I think she is absolutely beautiful and flawless.  Sure she is out there.  As a gal from South Louisiana (not to wear it out) may I address the whole Brittney (sp)/Christina thing.  I have watched both of them grow up.  My issue is this.  Yes, they are now both "out there" sexually.  HOWEVER (and this is a big one)  Brit still puts on this ...sh*t...I don't even know how to say it without making expressions.  This la dee da...I am so perfect, see my smile, this is what my publicist said to say attitude.  To make it short-FAKE!!!  I am thoroughly embarrased that this is what is representing my state!!!!  I mean really....the girl is getting weird so much that pretty soon her and Michael Jackson will be roommates!  Anyway, Christina has ALWAYS been herself.  Love her or hate her...what you see is what you get.  She is the real deal.  She never tried to hide her sexuality or tried to make herself something that she wasn't and that my dears, to me, makes all the difference in the world.  Who does Brit think she is fooling?  I worship Christina...her beauty, her class, her poise and her honesty and most of all-her strength to be proud of who she is and not make excuses.....Brit could take some lessons from her!  Geez, I am long winded tonight! Sorry!


----------



## libra14 (Sep 18, 2005)

I think Christina is beautiful. I love how bold she is.


----------



## bAbY_cHiCkEn01 (Jan 15, 2006)

OMG I love Christina! That last pic on da first post is awesome and the one from the Elle Magazine shoot is AMAZING!!! I want my hair like that!


----------



## dirtygirl (Jan 15, 2006)

ahh. yes. i am a big christina fan. over brit, any day, any time, any place.


----------



## litlaur (Jan 15, 2006)

Quote:

   Originally Posted by *Sushi_Flower* 
_In that 1st picture she has the most amazing glow to her skin, similar to Mariah Careys..how do you achieve a look like that?!_

 
It's a nice picture, she looks great, but it's definitely airbrushed.
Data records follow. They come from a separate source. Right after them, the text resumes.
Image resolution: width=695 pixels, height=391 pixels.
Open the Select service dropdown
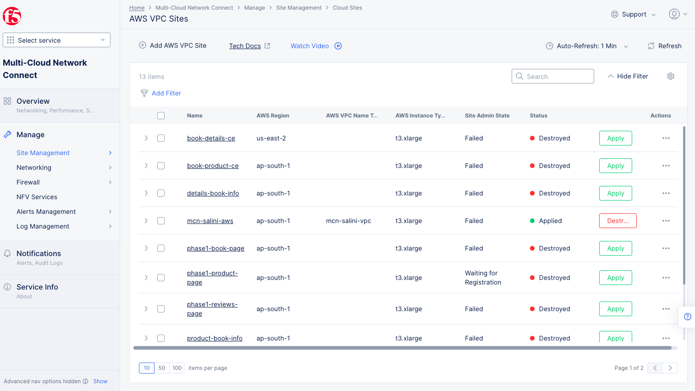pos(56,40)
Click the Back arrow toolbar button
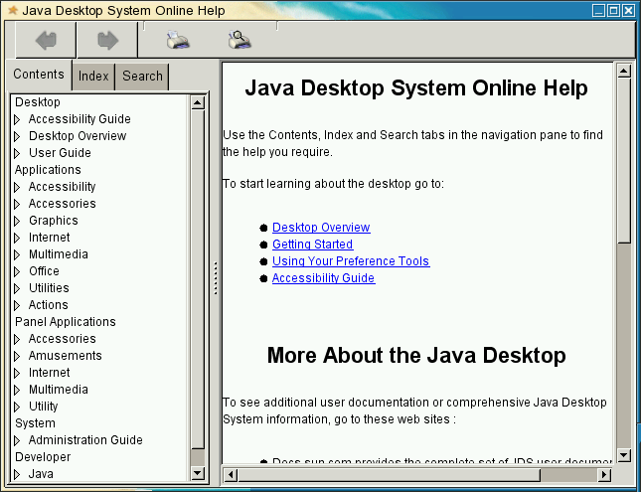Screen dimensions: 641x492 [46, 41]
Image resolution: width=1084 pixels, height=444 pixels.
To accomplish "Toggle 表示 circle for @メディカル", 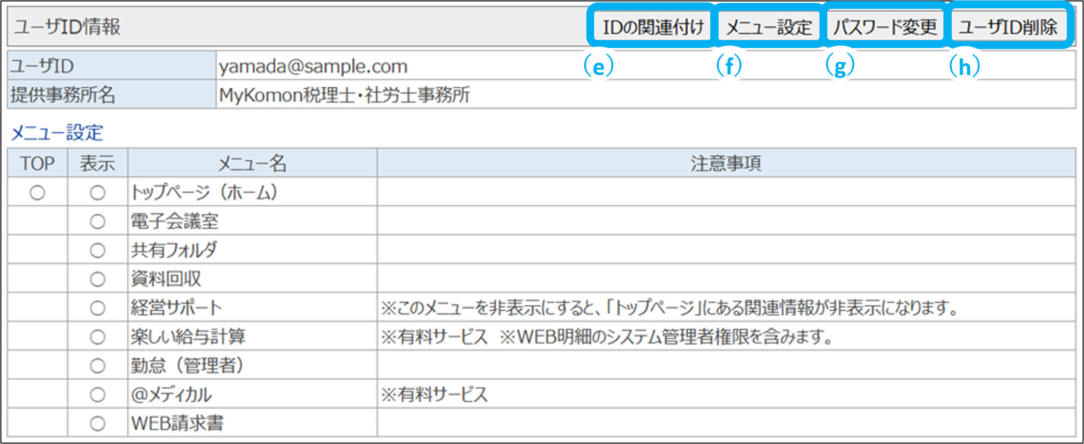I will point(97,395).
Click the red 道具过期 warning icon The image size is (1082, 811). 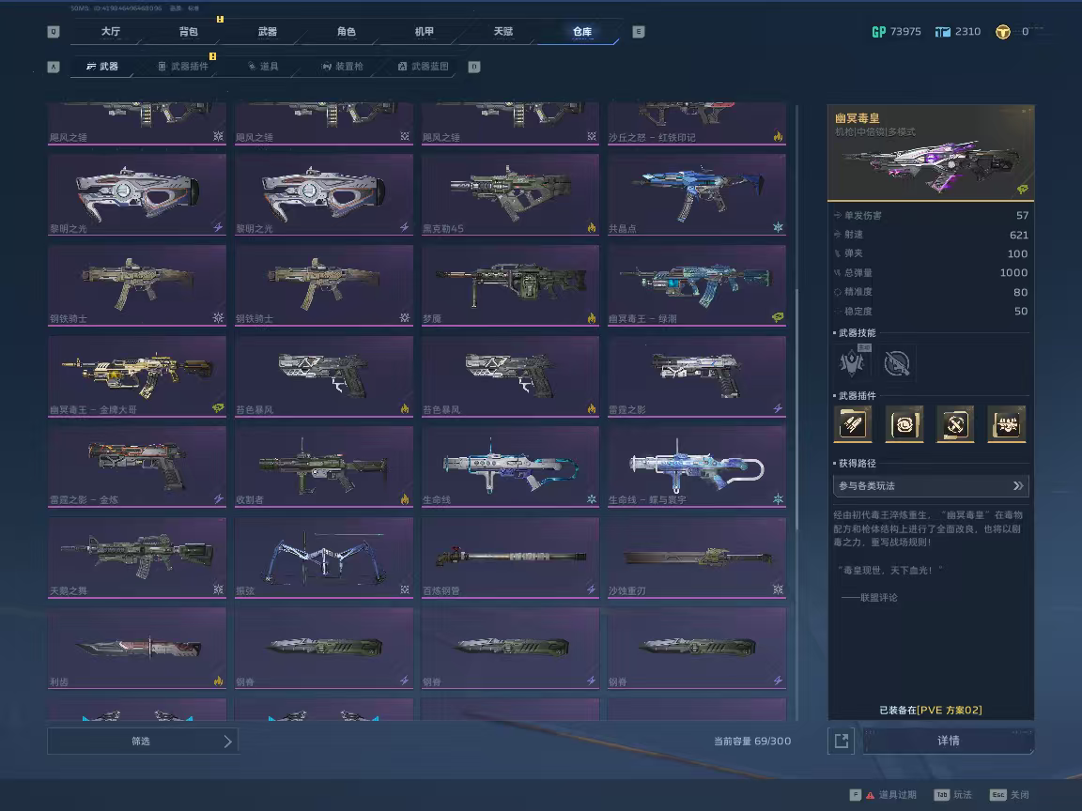click(x=871, y=795)
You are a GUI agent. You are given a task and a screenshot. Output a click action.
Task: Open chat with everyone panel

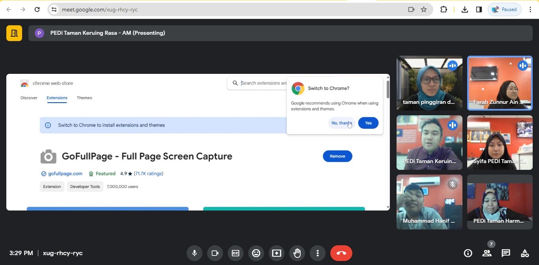pyautogui.click(x=506, y=253)
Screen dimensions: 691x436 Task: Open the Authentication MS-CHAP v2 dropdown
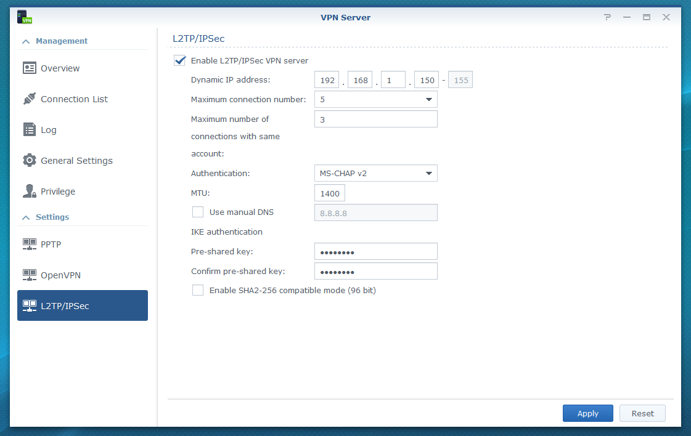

MAC Skinfinishes are great for that effect, though. Apply blush as usual, and finish with a light Skinfinish (Shimpagne, Porcelain Pink) on the cheekbones and temples.


----------



## user2 (Jan 15, 2006)

I can't wait for a new album!!


----------



## cookie fan (Jan 15, 2006)

i like Christina, but i don´t like the "Monroe-Look" at her.


----------



## user3 (Jan 15, 2006)

Quote:

   Originally Posted by *pleasurekitten* 
_Okay I know so many people hate on her, but I love Christina Aguilera. I think her music is powerful and meaninful. She's not just some pop princess. She has something to say and has an amazing voice. On top of that, I love that she is so brave with her look. She is forever changing and not afraid to take chances, despite what the critics might think. I adore her makeup. She always looks flawless. Here are some of my favorite looks (makeup wise) ... what's yours? Feel free to post more X-TINA pixs!!


_

 

I totally agree with you!


----------



## Chelly (Jan 15, 2006)

Quote:

   Originally Posted by *mh_ccl* 
_





This is such a great photo!! How can I do that mouth-corset thing at my next photo shoot?_

 

make the corset first - you can probalby get the circle things (they look like one part of snap on buttons) at a craft store along with the black ribbon. glue the circles in place with crazy glue (like measure things out) then at your shoot when you get there do your makeup and lipstick and im thinking the best way to do it is with eyelash glue - because that's a good adhesive but it wont damage yoru skin when you take the "corset" off 
	

	
	
		
		

		
		
	


	




 post pictures if you end upo doing this lok!


----------



## Chelly (Jan 15, 2006)

btw a x-tina look shoudl be one of the challenges


----------



## caRpediEm17 (Jan 15, 2006)

i second that motion...we're all talking about how bold and daring she is, there should be a challenge on it...chelly maybe you could start it! good idea!


----------



## blueglitter (Jan 15, 2006)

I think she is beautiful and doesnt care what people think, i really admire her for that.


----------



## Chelly (Jan 15, 2006)

Quote:

   Originally Posted by *caRpediEm17* 
_i second that motion...we're all talking about how bold and daring she is, there should be a challenge on it...chelly maybe you could start it! good idea!_

 

ya kn0w wut?! i think i will!! <33 go cheq it out - i'm havin f un with this one


----------



## stacey (Jan 17, 2006)

she raises the bar. she can pull off a lot of things!


----------



## Beautiful1 (Jan 18, 2006)

I Can't See None Of Her Pics!


----------



## Luxurious (Jan 22, 2006)

pretty


----------



## Eye<3Colour (Jan 22, 2006)

Quote:

   Originally Posted by *mh_ccl* 
_





This is such a great photo!! How can I do that mouth-corset thing at my next photo shoot?_

 
get the supplys and use eyelash glue to position it like that.


----------



## user4 (Jan 26, 2006)

Quote:

   Originally Posted by *mh_ccl* 
_





This is such a great photo!! How can I do that mouth-corset thing at my next photo shoot?_

 
that HAS to be photoshopped... omg, is it just meor does she look like christina applegate in that show...


----------



## funKyVibeS* (Jan 26, 2006)

I think she was an AWESOME voice...but shes trashy at times


----------



## MissAlly (Feb 6, 2006)

My God,she's gorgeous.I hated her whole Marilyn Monroe faze though.


----------